Downloading large files when network is scarce

I recently had to download several Gb of data from a place where WiFi access is scarce. After several attempts to download an 8 Gb file and the failures that came with it (connection interruption, WiFi down) I stopped and asked myself what I could do to get those files on my client. The download usually failed when I’m around 800Mb, sometimes around 600Mb of content downloaded.
So I decided to chunk my file into chunks of 500Mb. I’ll download each of those 500Mb files and then merge them back together on my client.
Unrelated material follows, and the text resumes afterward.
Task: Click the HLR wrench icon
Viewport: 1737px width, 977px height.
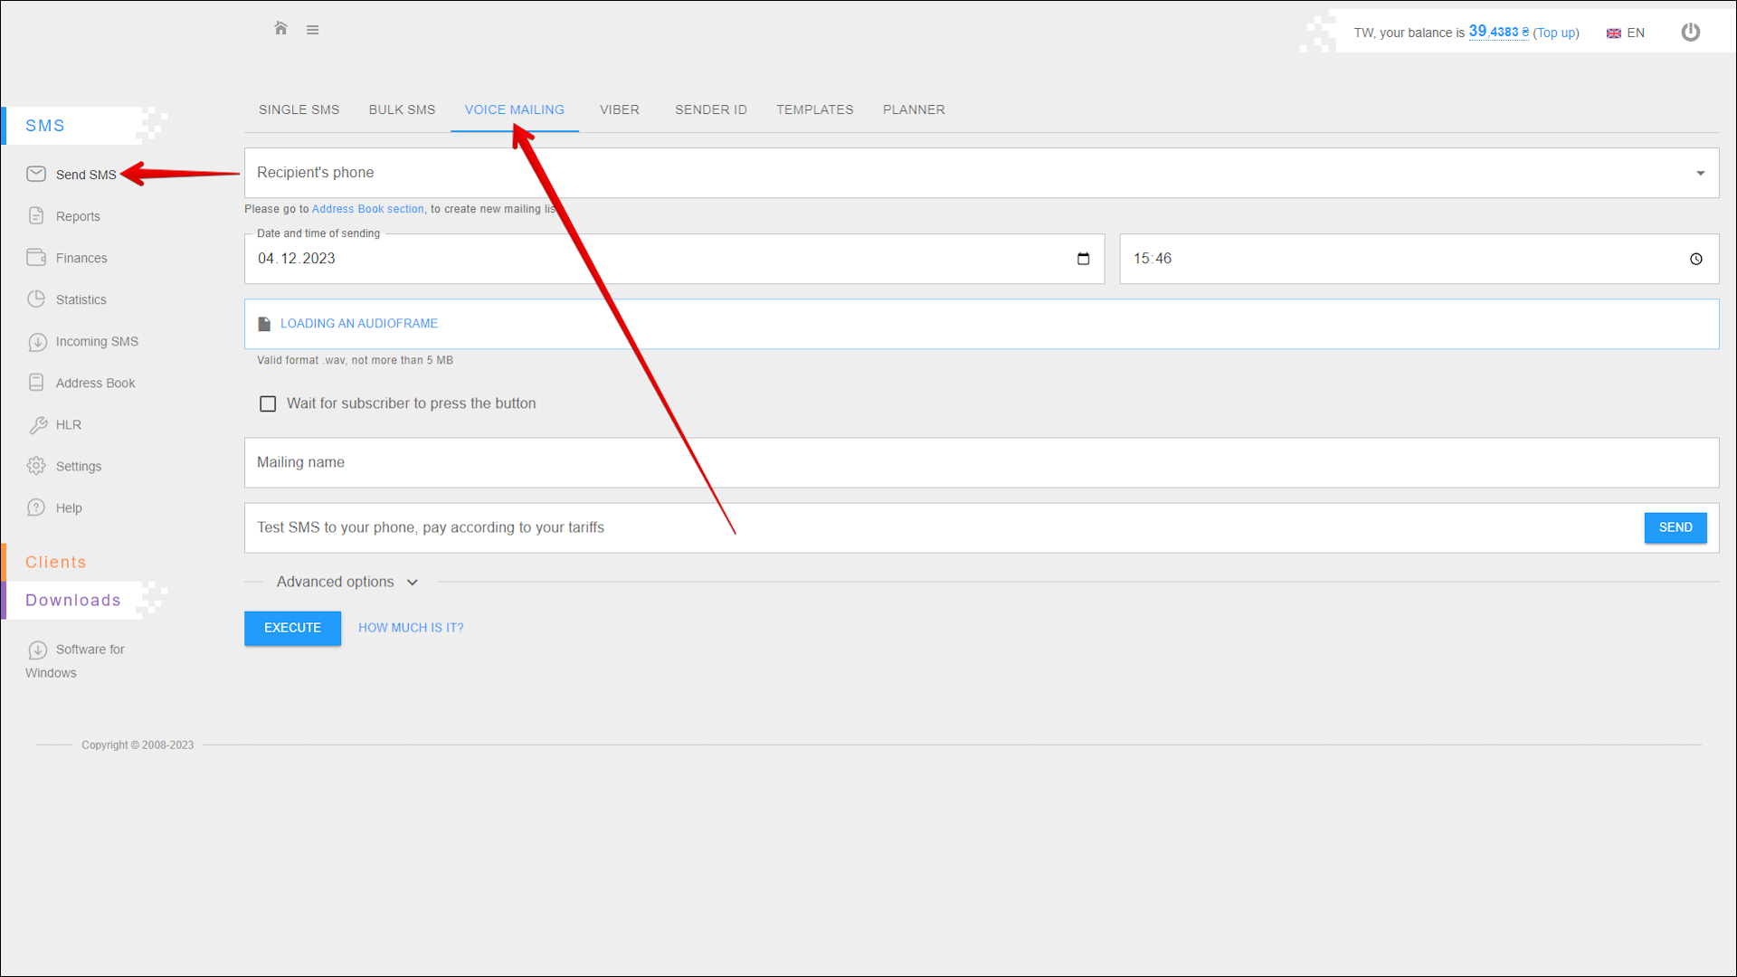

This 3 steps process is summarized in the diagram below.

1. Split your large file
A UNIX command is particularly useful for this. It’s the split
command, duh. To split a
.tar of several Gb into files of max 500Mb each, you can use the command below on your server:
split -b 500m my-large-file.tar “my-large-file.tar.part-”# $ ls -lh
# 500M my-large-file.tar.part-aa
# 500M my-large-file.tar.part-ab
# 500M my-large-file.tar.part-ac
# 500M my-large-file.tar.part-ad
…
2. Transfer the small files
You can use your favorite transfer protocol for this. Note that tools with a GUI come in handy to
notify
you when a transfer finishes or failed (scp
will often just hang and not tell you there’s a network
failure).
3. Merge the small files onto your original large file
You can use cat
to rebuild your original file. Like so:
cat my-large-file.tar.part* > my-large-file.tar
Wrap up
After one network failure, don’t waste your time trying to download a large file over a capricious network. Instead, aim to achieve continuous progress by downloading smaller chunks that you’ll merge once you got them all.